Cuando un guión no se preocupa por atar los cabos sueltos que va dejando en el camino, la sensación del espectador es de incomprensión frente a un descuido que se antoja gratuito. Sobre todo cuando una de las mayores cualidades de la filmografía anterior del coreano era el cuidado en los detalles de sus historias, que las convertían en mecanismos narrativos sólidos, como aquella “Snowpiercer” donde un tren era la metáfora perfecta de las injusticias que causa la desigualdad.
A estas debilidades del argumento hay que sumarle la poca atención que les presta a sus personajes, más esquemas que otra cosa. Es como si el coreano se hubiera concentrado tanto en crear una criatura artificial, Okja, que olvidó brindarle la misma atención a los seres reales frente a su cámara. La empresaria despiadada, el presentador televisivo sicótico, el terrorista ecologista, se muestran como remedos de una idea, pues sus diálogos no nos permiten conocerlos mejor.
Para el final de este texto, sin embargo, he dejado lo realmente admirable de Okja. Todas las escenas que protagonizan esta criatura, mezcla visual de elefante y perro, con Mija, la nieta del granjero que la crió, están llenas de una ternura conmovedora.

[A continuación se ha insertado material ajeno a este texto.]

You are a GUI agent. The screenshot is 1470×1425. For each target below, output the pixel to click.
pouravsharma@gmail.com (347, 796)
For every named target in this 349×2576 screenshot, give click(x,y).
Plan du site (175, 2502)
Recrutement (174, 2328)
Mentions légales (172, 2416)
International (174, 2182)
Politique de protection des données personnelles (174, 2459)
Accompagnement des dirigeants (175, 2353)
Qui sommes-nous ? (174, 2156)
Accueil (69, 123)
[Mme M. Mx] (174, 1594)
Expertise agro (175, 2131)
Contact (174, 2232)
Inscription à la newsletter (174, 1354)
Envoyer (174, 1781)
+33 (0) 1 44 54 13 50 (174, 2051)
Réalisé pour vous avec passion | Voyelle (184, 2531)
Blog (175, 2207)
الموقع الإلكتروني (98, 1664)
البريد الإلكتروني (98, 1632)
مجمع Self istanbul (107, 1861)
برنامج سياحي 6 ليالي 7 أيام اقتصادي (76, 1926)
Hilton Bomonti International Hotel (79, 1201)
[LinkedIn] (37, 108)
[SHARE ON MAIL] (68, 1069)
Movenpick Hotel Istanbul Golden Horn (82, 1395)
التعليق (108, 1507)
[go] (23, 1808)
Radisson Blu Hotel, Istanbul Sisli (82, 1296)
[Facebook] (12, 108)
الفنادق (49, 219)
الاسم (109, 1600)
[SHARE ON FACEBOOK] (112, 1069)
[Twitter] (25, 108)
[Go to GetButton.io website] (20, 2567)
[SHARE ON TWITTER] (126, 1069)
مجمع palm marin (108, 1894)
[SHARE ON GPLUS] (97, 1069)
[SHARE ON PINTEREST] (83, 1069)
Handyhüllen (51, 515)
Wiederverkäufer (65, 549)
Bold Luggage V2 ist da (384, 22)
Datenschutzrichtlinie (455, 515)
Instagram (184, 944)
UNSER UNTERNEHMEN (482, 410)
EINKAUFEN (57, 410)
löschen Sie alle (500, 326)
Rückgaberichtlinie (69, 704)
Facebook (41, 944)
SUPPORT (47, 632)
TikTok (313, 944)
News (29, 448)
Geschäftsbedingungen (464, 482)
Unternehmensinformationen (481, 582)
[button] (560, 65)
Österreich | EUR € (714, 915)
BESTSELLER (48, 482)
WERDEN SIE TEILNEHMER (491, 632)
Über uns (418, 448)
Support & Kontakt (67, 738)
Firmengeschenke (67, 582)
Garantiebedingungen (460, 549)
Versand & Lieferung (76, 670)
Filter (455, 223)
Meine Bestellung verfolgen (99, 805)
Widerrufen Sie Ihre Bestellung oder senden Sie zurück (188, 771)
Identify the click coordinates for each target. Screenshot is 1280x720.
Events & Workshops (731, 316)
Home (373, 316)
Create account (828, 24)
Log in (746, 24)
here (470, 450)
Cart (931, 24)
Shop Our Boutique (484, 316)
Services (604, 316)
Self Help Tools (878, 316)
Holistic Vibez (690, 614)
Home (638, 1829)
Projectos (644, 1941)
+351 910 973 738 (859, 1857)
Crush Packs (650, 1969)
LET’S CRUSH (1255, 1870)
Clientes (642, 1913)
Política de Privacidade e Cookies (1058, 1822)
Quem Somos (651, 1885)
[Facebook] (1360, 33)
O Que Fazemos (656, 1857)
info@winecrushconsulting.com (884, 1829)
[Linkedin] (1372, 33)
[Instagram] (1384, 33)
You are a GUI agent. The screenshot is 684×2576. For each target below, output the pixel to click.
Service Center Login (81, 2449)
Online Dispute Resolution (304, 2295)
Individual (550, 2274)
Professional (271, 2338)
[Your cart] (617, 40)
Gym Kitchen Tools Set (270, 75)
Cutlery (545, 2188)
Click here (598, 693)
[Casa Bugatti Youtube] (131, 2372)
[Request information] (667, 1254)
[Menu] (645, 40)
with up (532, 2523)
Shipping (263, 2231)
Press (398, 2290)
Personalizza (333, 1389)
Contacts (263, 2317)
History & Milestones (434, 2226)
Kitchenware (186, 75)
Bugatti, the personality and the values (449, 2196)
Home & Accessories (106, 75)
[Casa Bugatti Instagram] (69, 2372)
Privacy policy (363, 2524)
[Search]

En esos momentos, la película logra conectarse con ilustres predecesoras de sus temas, como E.T., de Spielberg. El que no recuerde a sus mascotas cuando ve a la niña y al cerdo gigante jugar en el bosque, no tiene corazón. Esas secuencias, sumadas a la persecución en una estación del subterráneo en Corea, consiguen salvar a Okja de la debacle y la convierten en un entretenimiento aceptable, que se olvida poco después de ser visto, casi como los embutidos que pretendía crear la mala del paseo: hay carne sí, pero la mezcla es tan artificial que al final no sabemos qué fue lo que comimos.